MONTREAL -- A man whose son has been missing for more than a week desperately wants to meet the woman who told Montreal police she saw a boy matching his description.

Frederic Kouakou says he and his wife have a right to speak to her if she is the last person to have seen 10-year-old Ariel Jeffrey Kouakou.

"We haven't met that woman yet and we would really like to so she can tell us what he was wearing, how he was," Kouakou told a news conference Tuesday outside a shopping mall Ariel used to frequent.

"She is the last person to have seen our son and we have the right to know what happened with her."
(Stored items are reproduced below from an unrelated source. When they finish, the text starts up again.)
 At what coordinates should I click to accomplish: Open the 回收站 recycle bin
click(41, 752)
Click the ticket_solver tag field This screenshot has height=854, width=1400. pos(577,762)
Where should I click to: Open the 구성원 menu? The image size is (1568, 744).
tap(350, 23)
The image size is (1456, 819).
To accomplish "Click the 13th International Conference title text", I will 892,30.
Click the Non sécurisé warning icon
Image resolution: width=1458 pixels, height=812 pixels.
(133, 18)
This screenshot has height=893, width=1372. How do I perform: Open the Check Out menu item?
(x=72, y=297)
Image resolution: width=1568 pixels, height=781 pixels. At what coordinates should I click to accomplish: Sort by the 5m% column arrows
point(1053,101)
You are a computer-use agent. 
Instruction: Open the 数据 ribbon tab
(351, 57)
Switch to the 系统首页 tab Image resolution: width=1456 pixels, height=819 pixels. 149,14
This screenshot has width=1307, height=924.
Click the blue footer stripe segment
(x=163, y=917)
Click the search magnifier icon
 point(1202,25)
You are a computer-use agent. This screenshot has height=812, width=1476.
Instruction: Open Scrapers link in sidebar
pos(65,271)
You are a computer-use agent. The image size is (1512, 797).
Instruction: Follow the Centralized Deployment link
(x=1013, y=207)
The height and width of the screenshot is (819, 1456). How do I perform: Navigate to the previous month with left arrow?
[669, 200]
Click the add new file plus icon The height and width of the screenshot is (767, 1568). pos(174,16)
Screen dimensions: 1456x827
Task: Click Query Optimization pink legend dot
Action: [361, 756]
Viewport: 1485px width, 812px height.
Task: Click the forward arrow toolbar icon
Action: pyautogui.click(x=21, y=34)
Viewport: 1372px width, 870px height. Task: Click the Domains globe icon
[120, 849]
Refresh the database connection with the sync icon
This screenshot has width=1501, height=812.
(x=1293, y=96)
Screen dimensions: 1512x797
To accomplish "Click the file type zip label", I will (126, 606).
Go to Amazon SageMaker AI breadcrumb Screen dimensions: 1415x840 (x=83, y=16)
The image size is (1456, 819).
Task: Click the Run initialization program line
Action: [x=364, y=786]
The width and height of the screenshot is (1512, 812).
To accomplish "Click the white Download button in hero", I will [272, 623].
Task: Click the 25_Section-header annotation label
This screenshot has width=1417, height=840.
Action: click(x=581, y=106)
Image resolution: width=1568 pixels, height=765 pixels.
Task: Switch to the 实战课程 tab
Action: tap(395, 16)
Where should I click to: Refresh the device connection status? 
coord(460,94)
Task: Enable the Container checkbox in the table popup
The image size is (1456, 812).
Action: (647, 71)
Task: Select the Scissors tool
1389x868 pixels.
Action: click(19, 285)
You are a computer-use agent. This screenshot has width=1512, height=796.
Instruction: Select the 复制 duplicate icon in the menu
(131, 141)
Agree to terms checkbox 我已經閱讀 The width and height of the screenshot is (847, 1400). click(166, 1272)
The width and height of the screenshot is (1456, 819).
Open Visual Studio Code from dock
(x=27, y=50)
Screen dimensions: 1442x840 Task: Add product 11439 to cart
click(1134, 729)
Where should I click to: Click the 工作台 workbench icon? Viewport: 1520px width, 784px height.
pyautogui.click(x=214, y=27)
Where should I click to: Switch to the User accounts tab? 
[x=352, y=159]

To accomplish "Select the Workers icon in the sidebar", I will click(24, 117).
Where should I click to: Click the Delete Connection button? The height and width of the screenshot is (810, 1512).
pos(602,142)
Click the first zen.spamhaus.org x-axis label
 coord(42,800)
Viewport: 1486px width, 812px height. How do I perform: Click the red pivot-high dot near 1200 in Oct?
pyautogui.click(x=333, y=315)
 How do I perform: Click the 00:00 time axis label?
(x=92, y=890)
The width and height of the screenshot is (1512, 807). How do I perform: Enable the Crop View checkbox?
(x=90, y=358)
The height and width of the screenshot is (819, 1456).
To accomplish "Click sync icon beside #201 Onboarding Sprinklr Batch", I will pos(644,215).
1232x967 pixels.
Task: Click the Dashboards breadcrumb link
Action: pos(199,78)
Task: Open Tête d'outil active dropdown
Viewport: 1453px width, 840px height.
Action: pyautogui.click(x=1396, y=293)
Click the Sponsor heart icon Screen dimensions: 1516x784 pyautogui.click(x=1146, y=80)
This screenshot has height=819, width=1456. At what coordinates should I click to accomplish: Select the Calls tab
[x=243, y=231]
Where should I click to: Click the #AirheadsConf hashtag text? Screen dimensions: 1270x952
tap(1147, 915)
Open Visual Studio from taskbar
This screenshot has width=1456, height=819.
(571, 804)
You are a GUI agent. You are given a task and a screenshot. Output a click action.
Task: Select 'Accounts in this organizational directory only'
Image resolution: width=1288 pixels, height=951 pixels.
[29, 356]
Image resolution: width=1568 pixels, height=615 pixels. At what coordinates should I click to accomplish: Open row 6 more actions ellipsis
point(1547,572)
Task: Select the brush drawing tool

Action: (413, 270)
The boy left his home in the city's north end to visit a friend's house on March 12.

After an Amber Alert was issued a day later, the woman came forward and said she had seen him at a park not far from his home.

Kouakou also said his wife, Akouena Noella Bibie, is shattered by their son's disappearance.

"She's down, she's destroyed," said Kouakou, who also urged Prime Minister Justin Trudeau to do whatever he can to help Ariel be found.

"She is destroyed."

Earlier on Tuesday, Montreal police divers stopped their search for the boy after a total of six dives in Riviere des Prairies over a day and a half.

They said the investigation will continue but that divers will return to the river only if they receive information they believe warrants further forays into the water.

The father again discounted the notion his son could have fallen into the river.

"Since the very beginning we've thought it was a kidnapping because we're convinced our son would never go near the water,' Kouakou said.

"And we have no evidence he went near the water...so we're still going with the theory of abduction."

He said video footage clearly shows Ariel walking to his friend's house.

Besides the diving, police have gone door to door in the neighbourhood and used horses, the canine unit, all-terrain vehicles and a helicopter to search the area.

Police say they have received some 700 tips but that the trail is still cold.

"At this moment, no hypothesis is any more plausible than others," said spokesman Jean-Pierre Brabant. "No tips have come forward to help investigators move on."

Meanwhile, a reward for information leading to the boy being found has climbed to $100,000 after a Montreal-area businessman contributed $50,000.